### INPUT DATA
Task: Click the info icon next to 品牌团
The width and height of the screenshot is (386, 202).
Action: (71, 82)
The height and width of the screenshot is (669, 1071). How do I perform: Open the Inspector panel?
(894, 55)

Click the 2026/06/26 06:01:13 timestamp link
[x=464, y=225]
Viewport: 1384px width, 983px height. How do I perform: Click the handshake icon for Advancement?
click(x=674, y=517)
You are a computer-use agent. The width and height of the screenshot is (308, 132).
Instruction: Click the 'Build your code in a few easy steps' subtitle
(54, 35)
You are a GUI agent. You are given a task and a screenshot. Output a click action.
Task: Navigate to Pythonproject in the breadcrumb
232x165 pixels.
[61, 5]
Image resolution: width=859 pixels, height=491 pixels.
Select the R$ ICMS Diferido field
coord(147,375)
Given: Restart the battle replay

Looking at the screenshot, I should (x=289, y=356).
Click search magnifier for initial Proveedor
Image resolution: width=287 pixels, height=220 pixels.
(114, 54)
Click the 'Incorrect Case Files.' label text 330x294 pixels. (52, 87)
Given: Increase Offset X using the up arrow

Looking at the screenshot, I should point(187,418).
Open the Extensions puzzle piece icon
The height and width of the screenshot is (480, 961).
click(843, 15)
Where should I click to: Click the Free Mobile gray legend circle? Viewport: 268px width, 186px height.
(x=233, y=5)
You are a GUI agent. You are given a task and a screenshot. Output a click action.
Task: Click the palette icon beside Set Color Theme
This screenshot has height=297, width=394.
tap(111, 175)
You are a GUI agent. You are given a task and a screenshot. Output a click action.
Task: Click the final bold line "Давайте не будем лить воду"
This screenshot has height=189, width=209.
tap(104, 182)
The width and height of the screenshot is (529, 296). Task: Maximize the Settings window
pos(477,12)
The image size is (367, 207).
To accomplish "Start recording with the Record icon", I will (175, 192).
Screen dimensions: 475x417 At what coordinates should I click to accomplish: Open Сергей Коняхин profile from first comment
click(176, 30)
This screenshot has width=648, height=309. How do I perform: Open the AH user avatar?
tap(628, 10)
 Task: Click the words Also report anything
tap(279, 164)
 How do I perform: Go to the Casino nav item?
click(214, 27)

### ABOUT THIS TASK
Please reproduce every line of the material word for word.

### FINISHED EXERCISE
Task: Click the info icon next to 品牌团
The width and height of the screenshot is (386, 202).
Action: (71, 82)
The height and width of the screenshot is (669, 1071). How do I perform: Open the Inspector panel?
(894, 55)

Click the 2026/06/26 06:01:13 timestamp link
[x=464, y=225]
Viewport: 1384px width, 983px height. How do I perform: Click the handshake icon for Advancement?
click(x=674, y=517)
You are a computer-use agent. The width and height of the screenshot is (308, 132).
Instruction: Click the 'Build your code in a few easy steps' subtitle
(54, 35)
You are a GUI agent. You are given a task and a screenshot. Output a click action.
Task: Navigate to Pythonproject in the breadcrumb
232x165 pixels.
[61, 5]
Image resolution: width=859 pixels, height=491 pixels.
Select the R$ ICMS Diferido field
coord(147,375)
Given: Restart the battle replay

Looking at the screenshot, I should (x=289, y=356).
Click search magnifier for initial Proveedor
Image resolution: width=287 pixels, height=220 pixels.
(114, 54)
Click the 'Incorrect Case Files.' label text 330x294 pixels. (52, 87)
Given: Increase Offset X using the up arrow

Looking at the screenshot, I should point(187,418).
Open the Extensions puzzle piece icon
The height and width of the screenshot is (480, 961).
click(843, 15)
Where should I click to: Click the Free Mobile gray legend circle? Viewport: 268px width, 186px height.
(x=233, y=5)
You are a GUI agent. You are given a task and a screenshot. Output a click action.
Task: Click the palette icon beside Set Color Theme
This screenshot has height=297, width=394.
tap(111, 175)
You are a GUI agent. You are given a task and a screenshot. Output a click action.
Task: Click the final bold line "Давайте не будем лить воду"
This screenshot has height=189, width=209.
tap(104, 182)
The width and height of the screenshot is (529, 296). Task: Maximize the Settings window
pos(477,12)
The image size is (367, 207).
To accomplish "Start recording with the Record icon", I will (175, 192).
Screen dimensions: 475x417 At what coordinates should I click to accomplish: Open Сергей Коняхин profile from first comment
click(176, 30)
This screenshot has width=648, height=309. How do I perform: Open the AH user avatar?
tap(628, 10)
 Task: Click the words Also report anything
tap(279, 164)
 How do I perform: Go to the Casino nav item?
click(214, 27)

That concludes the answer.